══ Working data ══
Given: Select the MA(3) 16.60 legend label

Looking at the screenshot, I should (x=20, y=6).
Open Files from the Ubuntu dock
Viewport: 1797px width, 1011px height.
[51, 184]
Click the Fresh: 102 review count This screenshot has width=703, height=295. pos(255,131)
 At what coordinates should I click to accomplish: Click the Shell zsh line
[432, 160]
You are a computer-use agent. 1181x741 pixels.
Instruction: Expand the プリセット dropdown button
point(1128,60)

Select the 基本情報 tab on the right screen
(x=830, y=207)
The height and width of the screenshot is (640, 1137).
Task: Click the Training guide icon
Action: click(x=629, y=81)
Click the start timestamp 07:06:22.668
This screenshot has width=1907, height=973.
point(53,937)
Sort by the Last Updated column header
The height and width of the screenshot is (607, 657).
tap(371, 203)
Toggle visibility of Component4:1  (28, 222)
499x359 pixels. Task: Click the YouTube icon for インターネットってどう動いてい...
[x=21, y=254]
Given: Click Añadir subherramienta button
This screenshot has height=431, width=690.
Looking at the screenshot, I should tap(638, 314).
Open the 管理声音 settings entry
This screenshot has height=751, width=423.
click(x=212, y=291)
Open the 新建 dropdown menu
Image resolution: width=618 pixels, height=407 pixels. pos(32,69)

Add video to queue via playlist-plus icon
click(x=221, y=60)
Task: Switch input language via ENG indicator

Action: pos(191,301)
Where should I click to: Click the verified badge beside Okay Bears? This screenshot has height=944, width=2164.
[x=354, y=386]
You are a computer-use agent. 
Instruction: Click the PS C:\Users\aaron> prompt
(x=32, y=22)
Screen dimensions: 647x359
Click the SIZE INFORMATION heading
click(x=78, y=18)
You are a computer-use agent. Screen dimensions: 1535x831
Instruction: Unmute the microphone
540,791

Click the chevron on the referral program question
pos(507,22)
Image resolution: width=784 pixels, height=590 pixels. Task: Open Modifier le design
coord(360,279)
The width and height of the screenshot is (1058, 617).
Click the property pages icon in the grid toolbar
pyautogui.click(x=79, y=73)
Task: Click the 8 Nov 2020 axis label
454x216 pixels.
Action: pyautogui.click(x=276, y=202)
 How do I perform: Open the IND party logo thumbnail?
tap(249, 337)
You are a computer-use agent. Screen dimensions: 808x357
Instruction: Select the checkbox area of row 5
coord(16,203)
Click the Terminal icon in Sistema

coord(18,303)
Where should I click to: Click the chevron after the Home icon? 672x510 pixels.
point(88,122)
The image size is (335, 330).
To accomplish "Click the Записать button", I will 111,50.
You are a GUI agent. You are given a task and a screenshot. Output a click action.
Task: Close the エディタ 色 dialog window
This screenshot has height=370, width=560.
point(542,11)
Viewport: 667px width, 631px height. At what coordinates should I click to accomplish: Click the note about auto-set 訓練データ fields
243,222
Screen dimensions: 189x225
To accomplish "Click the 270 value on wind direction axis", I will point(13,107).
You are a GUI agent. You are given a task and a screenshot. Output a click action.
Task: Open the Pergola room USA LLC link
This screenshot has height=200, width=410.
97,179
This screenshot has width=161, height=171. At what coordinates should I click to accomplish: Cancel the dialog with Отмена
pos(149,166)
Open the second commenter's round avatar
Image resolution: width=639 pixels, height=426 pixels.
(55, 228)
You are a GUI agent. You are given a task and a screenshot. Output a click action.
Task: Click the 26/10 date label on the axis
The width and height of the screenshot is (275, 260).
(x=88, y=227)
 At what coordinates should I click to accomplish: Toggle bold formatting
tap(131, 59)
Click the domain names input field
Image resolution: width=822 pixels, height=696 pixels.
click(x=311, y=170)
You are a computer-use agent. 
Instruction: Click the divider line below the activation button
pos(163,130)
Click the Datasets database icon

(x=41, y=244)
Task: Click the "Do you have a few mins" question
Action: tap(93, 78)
═══
Please give the stretch of items from the line containing "You are a computer-use agent. Screen dimensions: 808x357" through the end of the items again, substituting "arrow" for "chevron" and leaving everything else unchanged.

▶ [The reply]
You are a computer-use agent. Screen dimensions: 808x357
Instruction: Select the checkbox area of row 5
coord(16,203)
Click the Terminal icon in Sistema

coord(18,303)
Where should I click to: Click the arrow after the Home icon? 672x510 pixels.
point(88,122)
The image size is (335, 330).
To accomplish "Click the Записать button", I will 111,50.
You are a GUI agent. You are given a task and a screenshot. Output a click action.
Task: Close the エディタ 色 dialog window
This screenshot has height=370, width=560.
point(542,11)
Viewport: 667px width, 631px height. At what coordinates should I click to accomplish: Click the note about auto-set 訓練データ fields
243,222
Screen dimensions: 189x225
To accomplish "Click the 270 value on wind direction axis", I will point(13,107).
You are a GUI agent. You are given a task and a screenshot. Output a click action.
Task: Open the Pergola room USA LLC link
This screenshot has height=200, width=410.
97,179
This screenshot has width=161, height=171. At what coordinates should I click to accomplish: Cancel the dialog with Отмена
pos(149,166)
Open the second commenter's round avatar
Image resolution: width=639 pixels, height=426 pixels.
(55, 228)
You are a GUI agent. You are given a task and a screenshot. Output a click action.
Task: Click the 26/10 date label on the axis
The width and height of the screenshot is (275, 260).
(x=88, y=227)
 At what coordinates should I click to accomplish: Toggle bold formatting
tap(131, 59)
Click the domain names input field
Image resolution: width=822 pixels, height=696 pixels.
click(x=311, y=170)
You are a computer-use agent. 
Instruction: Click the divider line below the activation button
pos(163,130)
Click the Datasets database icon

(x=41, y=244)
Task: Click the "Do you have a few mins" question
Action: tap(93, 78)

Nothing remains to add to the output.